ML Case-study Interview Question: Neural Network-Powered Subfolder Suggestions with Human-in-the-Loop Control
Browse all the ML Case-Studies here.
Case-Study question
A large-scale file-hosting platform noticed that manual organization of large volumes of files is time-consuming for users, especially team administrators responsible for folder cleanups. The company wants a machine learning system that can suggest subfolders for each new file placed into a broader parent folder. They want an intuitive human-in-the-loop approach, where the system suggests best-fit subfolders and the user can accept, modify, or reject these suggestions. They also want to ensure reasonable latency and privacy safeguards.
Consider you are leading the Senior Data Scientist team. How would you design an end-to-end solution? Outline your data strategy, model architecture, evaluation metrics, privacy protections, and deployment approach. Address potential hurdles, such as personalized file naming conventions, dealing with sensitive filenames, ensuring low latency, and allowing full user control in final decisions.
Detailed Solution
Understanding user behavior and forming hypotheses
Teams typically have diverse organization styles. Some prefer organizing by theme, while others focus on workflows or source of content. This implies that a generic model must handle multiple strategies without forcing a single rigid approach. The system should collect examples of already well-organized folders, treating them as labeled data for how future recommendations should look.
Building a labeled dataset
Engineers can infer “correct” file-to-subfolder mappings from folders that appear organized. Training data pairs (file, subfolder) become positive examples when a file belongs in that subfolder. All other subfolders in the same parent folder become negative examples. Sensitive filenames or folder names should remain protected. One strategy is to rely on a secured sandbox of allowed data that only a small, approved team can access for development.
Two modeling approaches
The first baseline is a similarity heuristic. Compute string or token-based matches between the file name and candidate folder names or sibling file names. The second approach is a neural network that encodes names into vector spaces and scores each (file, folder) pair.
Key formula for ranking candidate subfolders
Below is a simple conceptual representation of the scoring function in plain text. This formula outputs a single numeric score used to rank subfolders for each file.
Here:
E_file is the encoded representation of the file's name.
E_folder is the encoded representation of the candidate folder’s name.
E_siblings is an aggregate representation of the names in that folder, since those can reveal strong clues about that folder’s contents.
f is a function that can be implemented by a small neural network.

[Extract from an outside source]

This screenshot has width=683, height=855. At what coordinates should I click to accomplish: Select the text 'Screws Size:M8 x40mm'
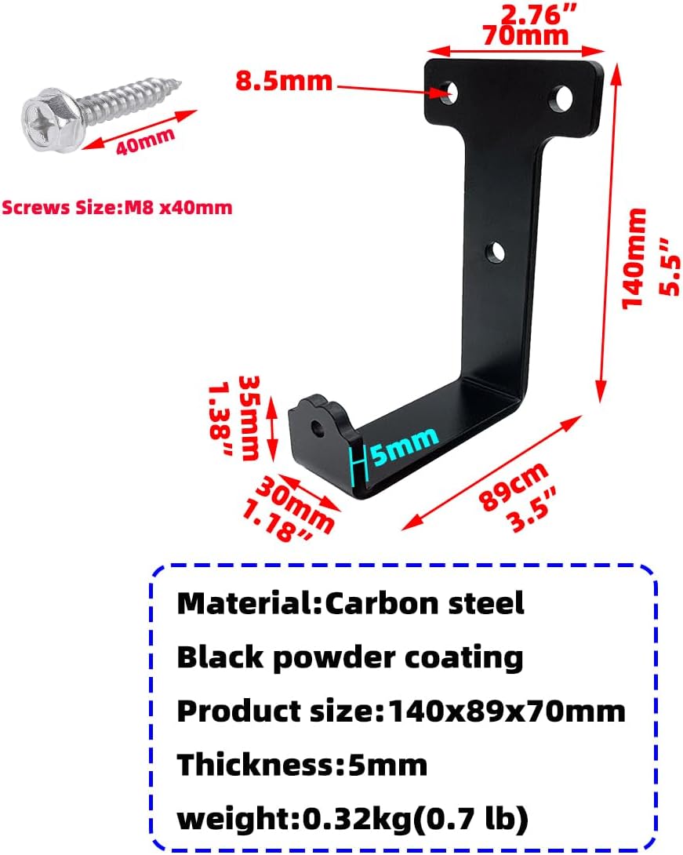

The network might do pairwise or triplet comparisons among file, folder, and siblings. A higher score indicates a stronger likelihood that file belongs in that folder.
Model architecture
A simple neural network with fewer than 20 hidden layers can map embeddings of file and folder tokens to a single prediction. A final sigmoid or softmax layer can classify if the match is correct or not. The highest-scoring candidate becomes the top recommendation. Additional thresholds split recommendations into high, medium, or low confidence.
Privacy constraints
Ensure no raw filenames are accessible by unauthorized personnel. Use a secure pipeline that either anonymizes text or grants temporary access to sanitized tokens. Store only hashed or obfuscated tokens when possible. Restrict developer access, log usage, and periodically purge data.
Deployment and latency
Trigger the model at the moment a user attempts to organize files. Maintain performance by caching embeddings or applying approximate nearest neighbor queries. Tuning embeddings and controlling model size help achieve low inference latency.
Example code snippet (simplified Python)
import torch
import torch.nn as nn
class FileFolderScorer(nn.Module):
def __init__(self, embed_dim, hidden_dim):
super(FileFolderScorer, self).__init__()
self.fc1 = nn.Linear(embed_dim * 3, hidden_dim)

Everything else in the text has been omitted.